(2016-08-08 10:31:32) Dawei JOHANNESBURG—Steinhoff International Holdings NV, Africa’s retailing giant but little-known outside the continent, has made its first foray into the U.S., agreeing to pay $2.4 billion for Sleepy’s owner Mattress Firm Holding Corp.
Steinhoff, a family-owned furniture seller based outside Cape Town, South Africa, is called “Africa’s Ikea” for its home furnishing retail chains. Until recently, it had trained its sights on expansion in Europe, from Germany and Switzerland to Poland and Bulgaria, and Australasia. Last month, it agreed to pay £597 million ($793.77 million) for British retailer Poundland Group PLC, which sells most of its goods for a pound, or about $1.31 at today’s rates.
The company said on Sunday it would push into the U.S. as well, acquiring Mattress Firm for $64 a share in cash. The offer represents a 115% premium to Mattress Firm’s closing price Friday of $29.74. Steinhoff described the deal as one that would “create the world’s largest multi-brand mattress retail distribution network.”
Houston-based Mattress Firm, meanwhile, is the largest U.S. specialty mattress retailer with 3,500 company-operated and franchised stores in 48 states and sells a variety of brands including Tempur-Pedic and Sealy. Founded in 1986, it too has been expanding through acquisitions, including the purchase of rival Sleepy’s in February. The expansion has bolstered sales but also resulted in rising costs. Mattress Firm warned in June that it expected a loss for the fiscal year as it moved to rebrand all its stores under the Mattress Firm banner.
Bruno Steinhoff, the Steinhoff family patriarch, started his business selling cheap furniture from West Germany to East Germans in 1964. The fall of the Berlin Wall in 1989 put Mr. Steinhoff in a position to tap a growing consumer class in Eastern Europe.
In 1997, the family acquired a stake in a South African furniture company, listing the combined entity on the Johannesburg Stock Exchange in 1998 under its current name. Steinhoff owns a variety of chains that sell furniture and bedding in countries ranging from Switzerland to Poland.
Steinhoff has since been looking to tap markets further afield. “In South Africa and Africa, our market-share is already quite big. Growth potential in our current product category is a bit capped,” said Mariza Nel, director of corporate services at Steinhoff, in an interview before the Mattress Firm deal. “We need the market to grow, or we will need to enter into a new product category.”
For the nine months ended March 31, the company—which recently moved its primary stock listing to Frankfurt—posted a 45% increase in revenue to €9.93 billion, while operating profit rose 46% to €1.09 billion.
Many of South Africa’s companies have found success tapping developed markets like Australia, rather than tackling developing but difficult ones in Africa, despite the continent’s population of more than one billion people. In Nigeria, Africa’s largest economy, for example, rents are exorbitant and supply chains tough to maintain.

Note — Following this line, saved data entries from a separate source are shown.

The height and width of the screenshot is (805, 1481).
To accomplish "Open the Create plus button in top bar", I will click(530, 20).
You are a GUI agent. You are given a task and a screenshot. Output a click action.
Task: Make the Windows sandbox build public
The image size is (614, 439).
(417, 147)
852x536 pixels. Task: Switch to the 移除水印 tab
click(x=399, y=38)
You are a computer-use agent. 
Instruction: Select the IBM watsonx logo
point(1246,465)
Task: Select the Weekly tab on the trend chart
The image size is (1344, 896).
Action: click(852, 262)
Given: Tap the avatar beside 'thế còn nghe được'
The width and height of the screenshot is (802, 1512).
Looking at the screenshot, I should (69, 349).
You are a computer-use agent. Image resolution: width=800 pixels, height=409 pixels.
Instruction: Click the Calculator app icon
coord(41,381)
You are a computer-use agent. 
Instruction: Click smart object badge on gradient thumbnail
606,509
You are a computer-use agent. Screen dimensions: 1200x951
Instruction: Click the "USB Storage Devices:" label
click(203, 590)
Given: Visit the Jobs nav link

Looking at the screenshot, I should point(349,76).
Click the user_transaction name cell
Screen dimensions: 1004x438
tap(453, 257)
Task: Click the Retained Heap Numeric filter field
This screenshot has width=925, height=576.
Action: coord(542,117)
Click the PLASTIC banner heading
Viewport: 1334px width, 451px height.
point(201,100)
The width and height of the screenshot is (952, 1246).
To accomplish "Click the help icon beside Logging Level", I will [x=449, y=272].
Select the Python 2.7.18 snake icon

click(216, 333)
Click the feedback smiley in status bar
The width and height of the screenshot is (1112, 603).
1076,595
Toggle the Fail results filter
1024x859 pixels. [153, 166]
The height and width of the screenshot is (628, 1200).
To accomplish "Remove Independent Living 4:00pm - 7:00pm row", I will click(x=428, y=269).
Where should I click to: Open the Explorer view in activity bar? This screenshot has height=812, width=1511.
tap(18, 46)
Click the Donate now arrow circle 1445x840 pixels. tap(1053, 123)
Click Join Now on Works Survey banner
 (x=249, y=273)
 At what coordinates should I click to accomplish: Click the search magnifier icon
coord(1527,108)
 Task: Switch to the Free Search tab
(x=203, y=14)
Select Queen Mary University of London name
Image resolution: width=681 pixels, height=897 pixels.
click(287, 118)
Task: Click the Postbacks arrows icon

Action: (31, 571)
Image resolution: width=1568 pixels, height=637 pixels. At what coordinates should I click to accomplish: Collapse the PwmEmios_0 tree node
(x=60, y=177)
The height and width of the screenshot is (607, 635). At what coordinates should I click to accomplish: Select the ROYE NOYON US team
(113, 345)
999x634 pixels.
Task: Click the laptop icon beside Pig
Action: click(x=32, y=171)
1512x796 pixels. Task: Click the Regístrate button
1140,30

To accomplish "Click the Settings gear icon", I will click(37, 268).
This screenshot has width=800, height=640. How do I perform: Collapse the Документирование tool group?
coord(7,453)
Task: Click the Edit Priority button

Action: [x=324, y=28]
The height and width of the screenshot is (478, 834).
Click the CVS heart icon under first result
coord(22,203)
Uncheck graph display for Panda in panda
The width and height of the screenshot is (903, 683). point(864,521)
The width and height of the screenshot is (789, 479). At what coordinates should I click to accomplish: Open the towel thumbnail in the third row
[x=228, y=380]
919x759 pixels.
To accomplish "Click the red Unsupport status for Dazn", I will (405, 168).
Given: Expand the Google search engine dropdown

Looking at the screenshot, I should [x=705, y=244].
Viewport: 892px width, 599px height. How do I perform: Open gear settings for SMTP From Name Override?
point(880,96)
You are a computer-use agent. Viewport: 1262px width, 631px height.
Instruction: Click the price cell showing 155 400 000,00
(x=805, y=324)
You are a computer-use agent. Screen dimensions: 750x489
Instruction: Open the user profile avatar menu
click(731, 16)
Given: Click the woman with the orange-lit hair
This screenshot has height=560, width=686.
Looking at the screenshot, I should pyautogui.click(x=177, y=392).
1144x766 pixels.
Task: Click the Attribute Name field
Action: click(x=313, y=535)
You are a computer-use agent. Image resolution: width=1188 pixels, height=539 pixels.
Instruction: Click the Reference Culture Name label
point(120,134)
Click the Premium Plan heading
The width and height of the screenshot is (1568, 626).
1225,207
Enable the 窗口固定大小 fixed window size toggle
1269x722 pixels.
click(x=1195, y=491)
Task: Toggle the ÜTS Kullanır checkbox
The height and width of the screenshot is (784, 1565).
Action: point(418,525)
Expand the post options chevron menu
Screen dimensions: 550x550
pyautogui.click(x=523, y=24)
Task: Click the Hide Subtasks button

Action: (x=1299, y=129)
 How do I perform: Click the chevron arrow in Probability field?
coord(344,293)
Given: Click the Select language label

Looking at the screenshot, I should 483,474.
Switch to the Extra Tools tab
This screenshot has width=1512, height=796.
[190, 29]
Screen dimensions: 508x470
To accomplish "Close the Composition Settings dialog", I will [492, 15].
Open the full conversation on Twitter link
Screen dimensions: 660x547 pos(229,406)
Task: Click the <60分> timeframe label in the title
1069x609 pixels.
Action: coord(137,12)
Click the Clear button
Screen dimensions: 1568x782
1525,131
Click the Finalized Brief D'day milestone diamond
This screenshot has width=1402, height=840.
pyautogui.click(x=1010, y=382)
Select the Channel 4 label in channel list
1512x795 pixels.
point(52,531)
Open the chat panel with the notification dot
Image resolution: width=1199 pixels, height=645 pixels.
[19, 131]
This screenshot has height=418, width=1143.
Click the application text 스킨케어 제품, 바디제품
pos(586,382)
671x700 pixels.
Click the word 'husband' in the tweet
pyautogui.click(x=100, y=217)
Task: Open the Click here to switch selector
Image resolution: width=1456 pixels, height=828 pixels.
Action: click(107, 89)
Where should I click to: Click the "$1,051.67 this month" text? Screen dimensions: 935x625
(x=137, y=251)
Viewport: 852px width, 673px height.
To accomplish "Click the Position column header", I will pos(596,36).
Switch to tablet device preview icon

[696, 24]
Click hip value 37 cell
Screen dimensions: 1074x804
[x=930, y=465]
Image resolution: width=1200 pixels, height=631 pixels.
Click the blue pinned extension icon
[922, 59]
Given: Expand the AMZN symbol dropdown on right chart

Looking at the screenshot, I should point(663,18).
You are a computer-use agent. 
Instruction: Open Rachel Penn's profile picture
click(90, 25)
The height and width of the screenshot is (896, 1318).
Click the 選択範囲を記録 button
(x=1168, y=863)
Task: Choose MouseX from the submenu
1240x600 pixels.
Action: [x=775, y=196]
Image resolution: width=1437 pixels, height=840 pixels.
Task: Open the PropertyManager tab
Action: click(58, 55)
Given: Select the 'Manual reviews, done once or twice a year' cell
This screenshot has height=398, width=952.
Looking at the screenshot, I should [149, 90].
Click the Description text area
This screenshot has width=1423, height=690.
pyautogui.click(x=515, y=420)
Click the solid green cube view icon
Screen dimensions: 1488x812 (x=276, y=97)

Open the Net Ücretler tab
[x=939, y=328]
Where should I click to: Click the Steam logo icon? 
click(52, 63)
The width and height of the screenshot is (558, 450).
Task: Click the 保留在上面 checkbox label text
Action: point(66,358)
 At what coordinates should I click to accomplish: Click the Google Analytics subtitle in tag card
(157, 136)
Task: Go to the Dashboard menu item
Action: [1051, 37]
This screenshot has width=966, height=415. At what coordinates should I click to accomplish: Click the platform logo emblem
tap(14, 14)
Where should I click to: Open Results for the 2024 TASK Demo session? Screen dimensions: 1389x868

Upscale South African food and clothing retailer Woolworths Holdings Ltd. closed its three Nigerian stores in late 2013. Months later, it acquired Australian department-store chain David Jones and the remaining minority stake in specialty apparel maker Country Road Group. The company now reaps more than 40% of its revenue from Australasia.
Naspers Ltd., Africa’s largest company by market capitalization, catapulted to that position after acquiring an early stake in China’s Tencent Holdings Ltd., now an internet giant. Naspers is Tencent’s biggest stakeholder, and has investments in internet companies from Argentina to India to Turkey.
Steinhoff isn’t leaving Africa. Last year, it bought South African clothing discounter Pepkor Holdings Proprietary Ltd. for 62.8 billion South African rand, about $5.7 billion at the time. The combined entity currently has more than 6,500 stores in 30 countries across Africa, Europe and Australasia. Still, during the six months ended Dec. 31, Africa, excluding South Africa, accounted for less than 2% of Steinhoff’s revenue.
Like many multinationals with South African roots, it retains a secondary listing on the Johannesburg Stock Exchange, where it is the eighth biggest company, with a market capitalization of 346.08 billion South African rand ($25.26 billion). Others include mining behemoth Anglo American PLC, luxury-goods giant Cie. Financière Richemont SA and SABMiller PLC. Just three of the Johannesburg exchange’s 10 largest companies by market cap have primary listings there.